Collected data

□ □ □

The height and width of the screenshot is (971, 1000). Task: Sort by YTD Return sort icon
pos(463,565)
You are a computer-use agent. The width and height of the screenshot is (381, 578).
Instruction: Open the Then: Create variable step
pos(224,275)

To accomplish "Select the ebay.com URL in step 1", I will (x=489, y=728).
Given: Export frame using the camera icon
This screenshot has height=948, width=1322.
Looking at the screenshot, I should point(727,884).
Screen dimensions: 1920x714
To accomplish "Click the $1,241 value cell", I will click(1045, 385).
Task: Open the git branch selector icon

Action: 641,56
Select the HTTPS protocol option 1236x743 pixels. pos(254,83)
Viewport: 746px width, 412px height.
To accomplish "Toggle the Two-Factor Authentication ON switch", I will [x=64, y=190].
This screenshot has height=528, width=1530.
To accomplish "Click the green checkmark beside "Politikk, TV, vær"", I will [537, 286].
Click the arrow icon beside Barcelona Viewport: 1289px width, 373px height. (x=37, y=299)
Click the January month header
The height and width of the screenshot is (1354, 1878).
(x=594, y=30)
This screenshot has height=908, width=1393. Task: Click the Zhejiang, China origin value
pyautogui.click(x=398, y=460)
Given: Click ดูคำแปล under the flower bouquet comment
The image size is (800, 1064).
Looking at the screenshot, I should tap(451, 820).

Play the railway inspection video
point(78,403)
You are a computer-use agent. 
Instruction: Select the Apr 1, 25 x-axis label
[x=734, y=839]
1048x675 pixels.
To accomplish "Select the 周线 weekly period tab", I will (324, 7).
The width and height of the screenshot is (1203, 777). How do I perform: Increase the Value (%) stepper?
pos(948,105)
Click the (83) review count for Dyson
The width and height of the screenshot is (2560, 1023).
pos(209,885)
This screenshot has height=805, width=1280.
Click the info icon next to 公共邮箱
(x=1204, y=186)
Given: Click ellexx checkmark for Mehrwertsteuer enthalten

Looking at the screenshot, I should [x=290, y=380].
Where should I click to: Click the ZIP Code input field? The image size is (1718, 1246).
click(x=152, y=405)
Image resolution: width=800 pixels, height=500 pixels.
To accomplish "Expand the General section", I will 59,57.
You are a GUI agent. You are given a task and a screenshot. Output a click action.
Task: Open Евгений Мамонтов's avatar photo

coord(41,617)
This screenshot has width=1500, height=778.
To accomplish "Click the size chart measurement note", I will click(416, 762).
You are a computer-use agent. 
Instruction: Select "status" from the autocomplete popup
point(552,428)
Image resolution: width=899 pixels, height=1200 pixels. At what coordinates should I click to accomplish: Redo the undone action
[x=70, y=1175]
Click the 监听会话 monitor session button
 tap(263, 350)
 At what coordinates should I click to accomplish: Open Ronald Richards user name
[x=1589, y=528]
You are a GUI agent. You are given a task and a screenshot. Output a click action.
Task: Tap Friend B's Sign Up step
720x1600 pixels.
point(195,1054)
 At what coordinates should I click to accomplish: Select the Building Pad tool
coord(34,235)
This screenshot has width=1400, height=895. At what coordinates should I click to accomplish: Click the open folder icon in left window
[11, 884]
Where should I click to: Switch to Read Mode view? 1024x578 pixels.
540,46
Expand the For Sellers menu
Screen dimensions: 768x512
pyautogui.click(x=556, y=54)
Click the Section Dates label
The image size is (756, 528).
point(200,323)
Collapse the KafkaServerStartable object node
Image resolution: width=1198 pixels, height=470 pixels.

□ □ □

Could you set down exactly the lines from the one containing "Task: Tap Friend B's Sign Up step" through the last line of the records above, both included?

Problem solution
Task: Tap Friend B's Sign Up step
720x1600 pixels.
point(195,1054)
 At what coordinates should I click to accomplish: Select the Building Pad tool
coord(34,235)
This screenshot has width=1400, height=895. At what coordinates should I click to accomplish: Click the open folder icon in left window
[11, 884]
Where should I click to: Switch to Read Mode view? 1024x578 pixels.
540,46
Expand the For Sellers menu
Screen dimensions: 768x512
pyautogui.click(x=556, y=54)
Click the Section Dates label
The image size is (756, 528).
point(200,323)
Collapse the KafkaServerStartable object node
Image resolution: width=1198 pixels, height=470 pixels.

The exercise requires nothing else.